How to complete this task> Filter the listing below, keeping only the lines with the word "agent".

Entries provided Start Marker

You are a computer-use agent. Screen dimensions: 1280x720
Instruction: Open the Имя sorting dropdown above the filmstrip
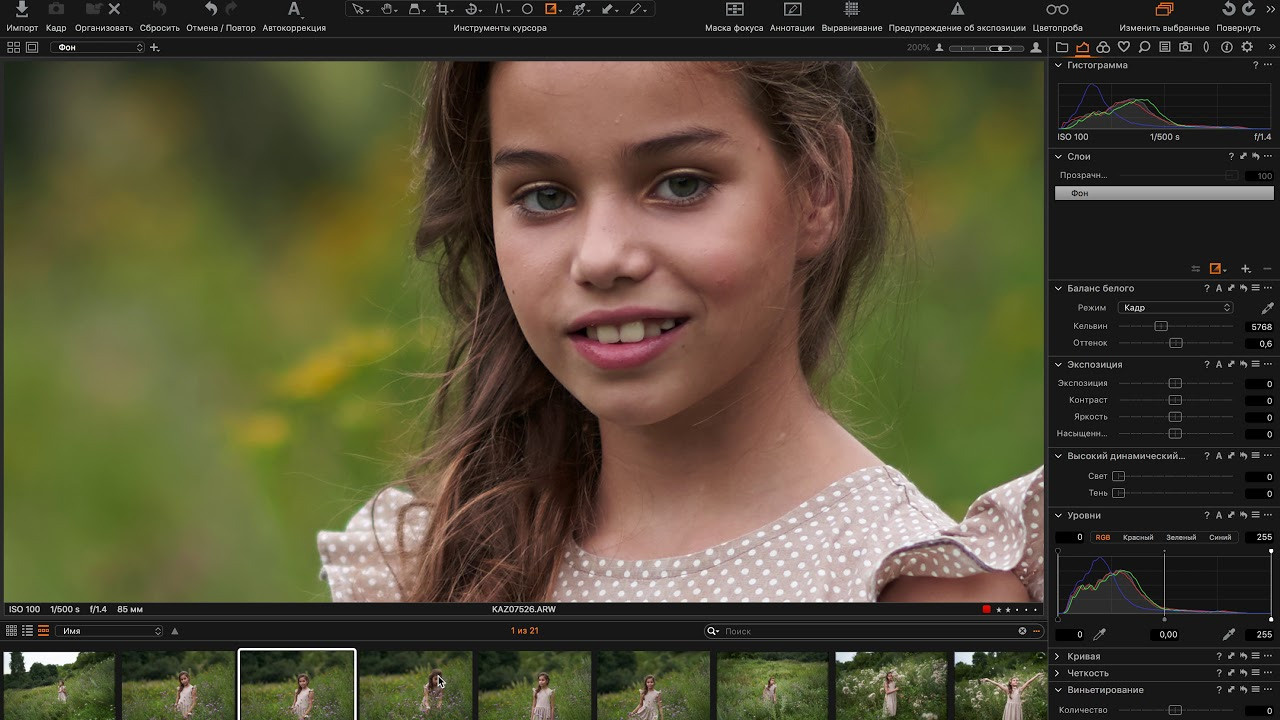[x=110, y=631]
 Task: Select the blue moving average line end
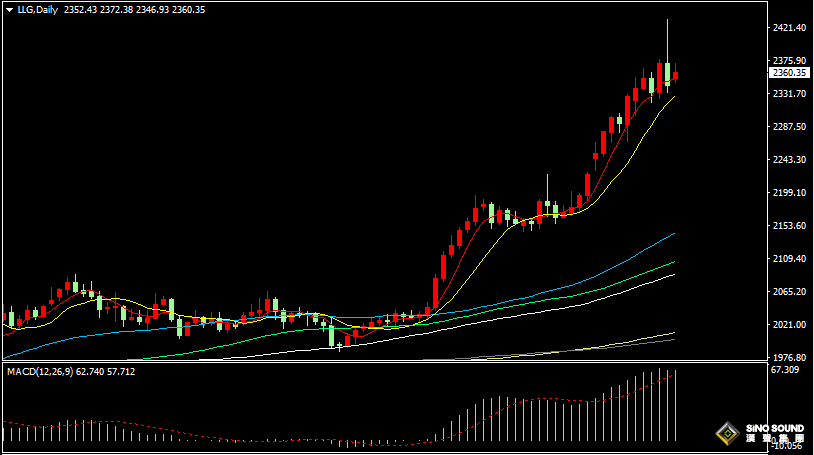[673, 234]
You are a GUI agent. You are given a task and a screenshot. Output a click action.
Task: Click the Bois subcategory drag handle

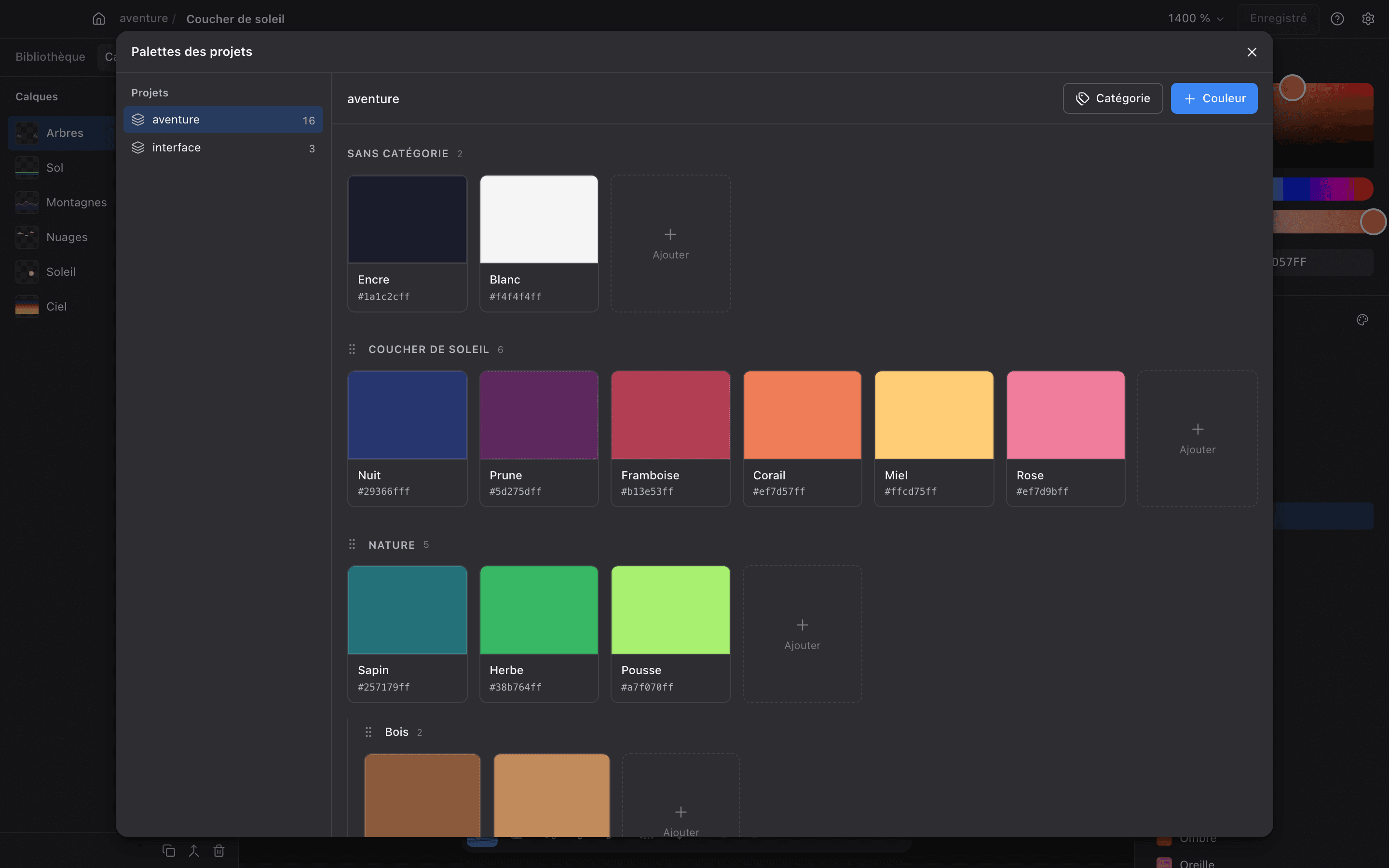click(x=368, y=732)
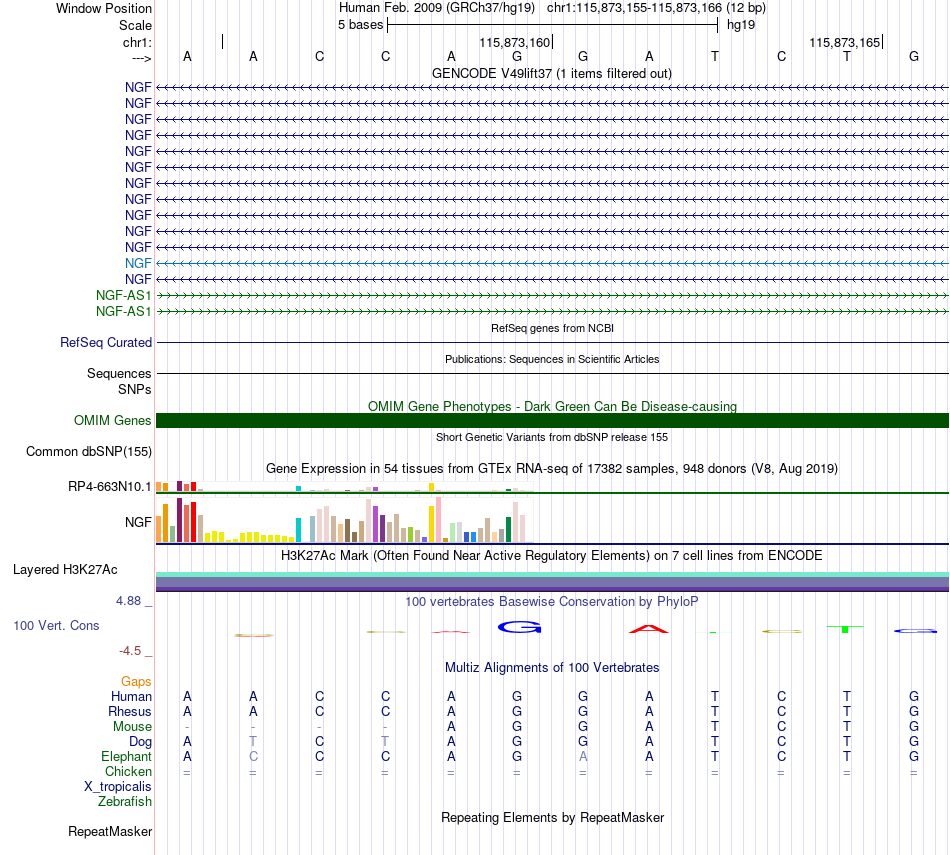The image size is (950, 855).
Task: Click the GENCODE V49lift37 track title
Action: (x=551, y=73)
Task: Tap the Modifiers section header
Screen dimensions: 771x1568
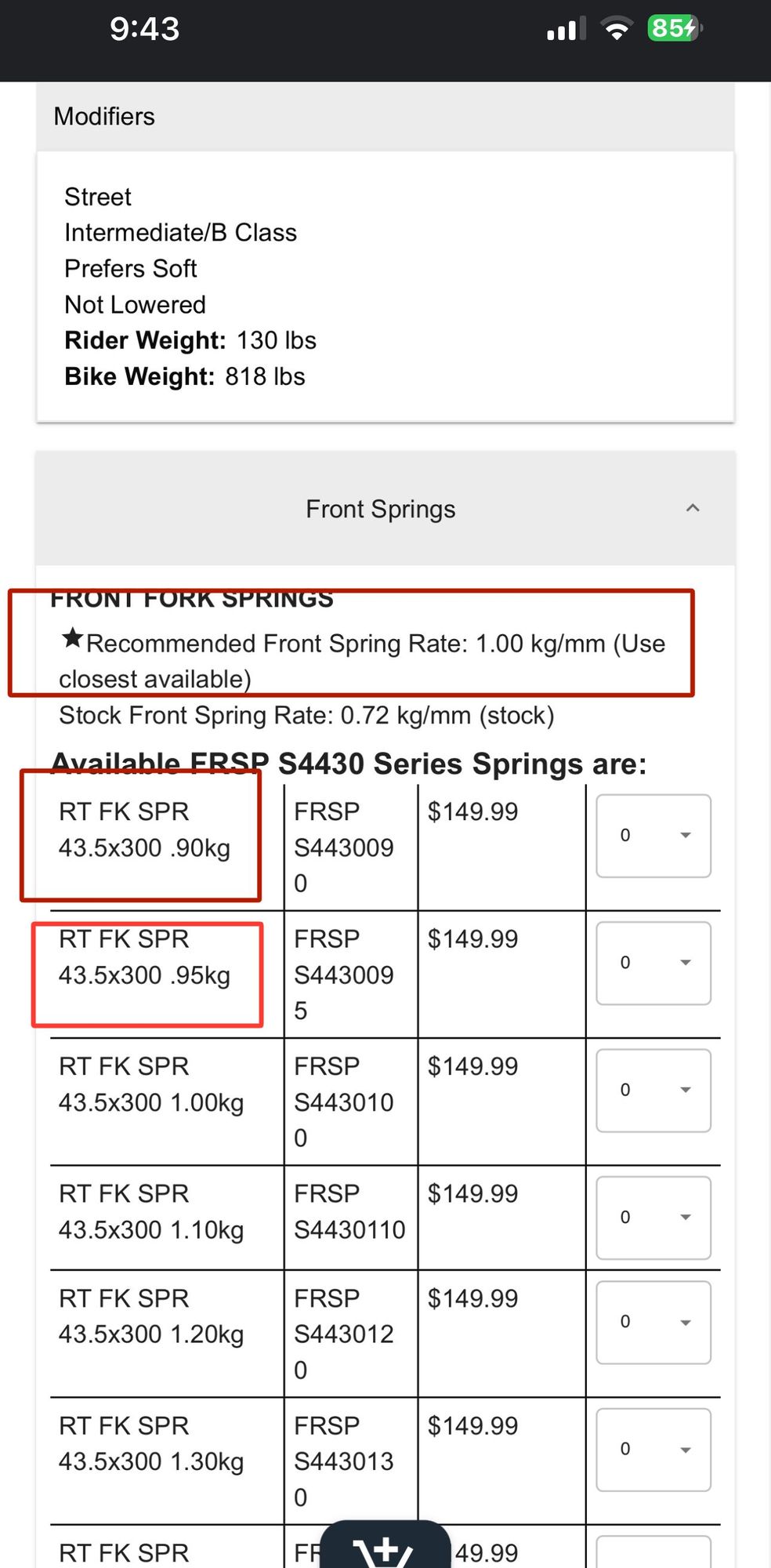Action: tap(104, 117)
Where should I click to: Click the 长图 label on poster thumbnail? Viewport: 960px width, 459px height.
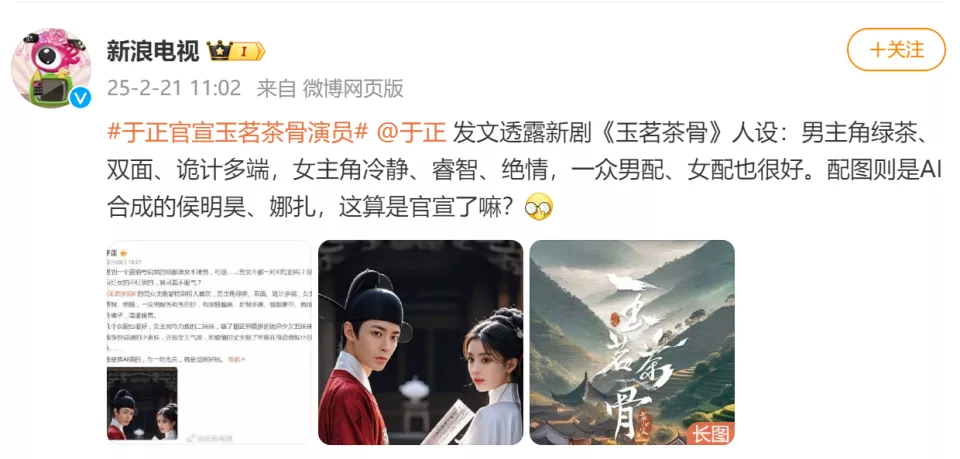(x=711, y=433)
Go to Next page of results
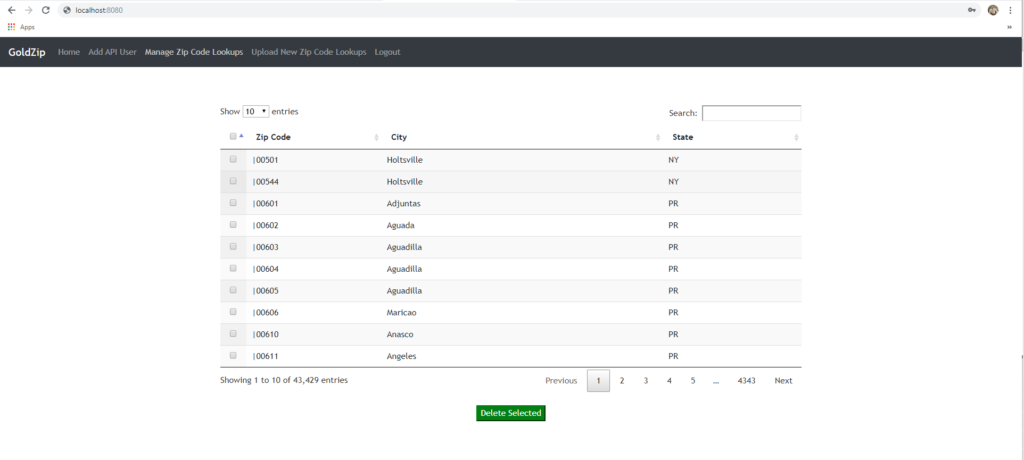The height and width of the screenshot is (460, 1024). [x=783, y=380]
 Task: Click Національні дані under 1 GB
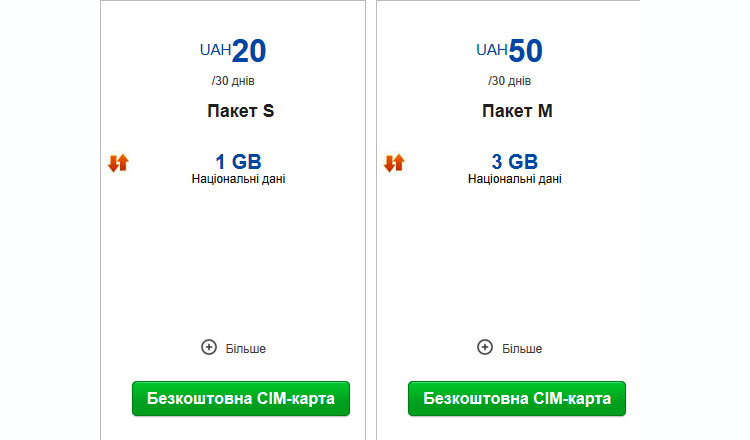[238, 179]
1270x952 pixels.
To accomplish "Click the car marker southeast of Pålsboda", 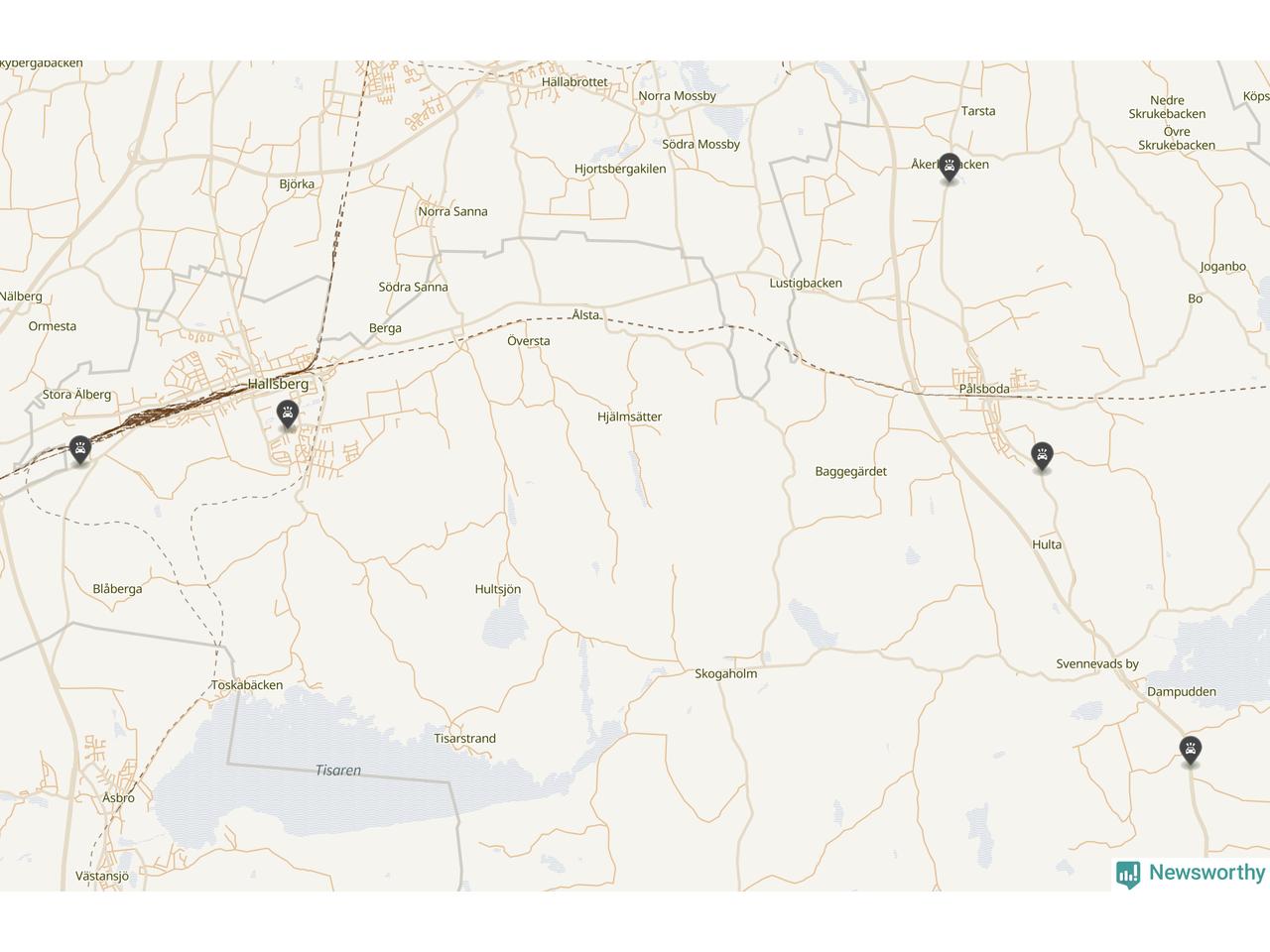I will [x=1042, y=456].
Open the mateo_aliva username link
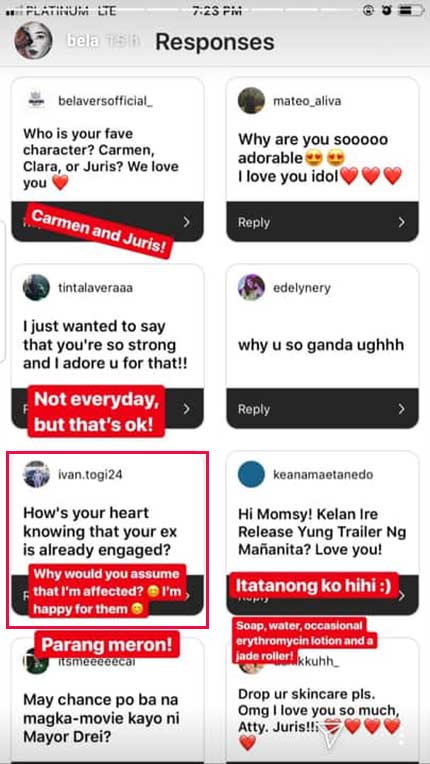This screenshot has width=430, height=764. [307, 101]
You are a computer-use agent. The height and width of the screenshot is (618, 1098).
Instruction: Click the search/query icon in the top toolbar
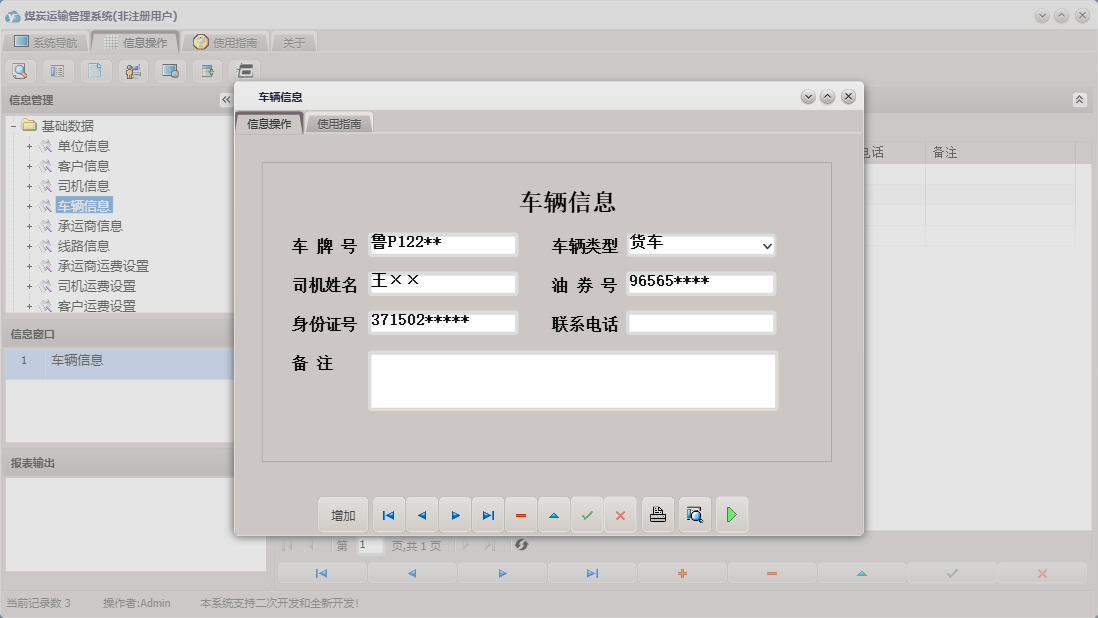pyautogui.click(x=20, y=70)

Entries provided End Marker

Solution to this exercise>
You are a computer-use agent. Screen dimensions: 1280x720
You are a GUI agent. You are given a task and a screenshot. Output a click action.
You are a computer-use agent. The height and width of the screenshot is (618, 1098).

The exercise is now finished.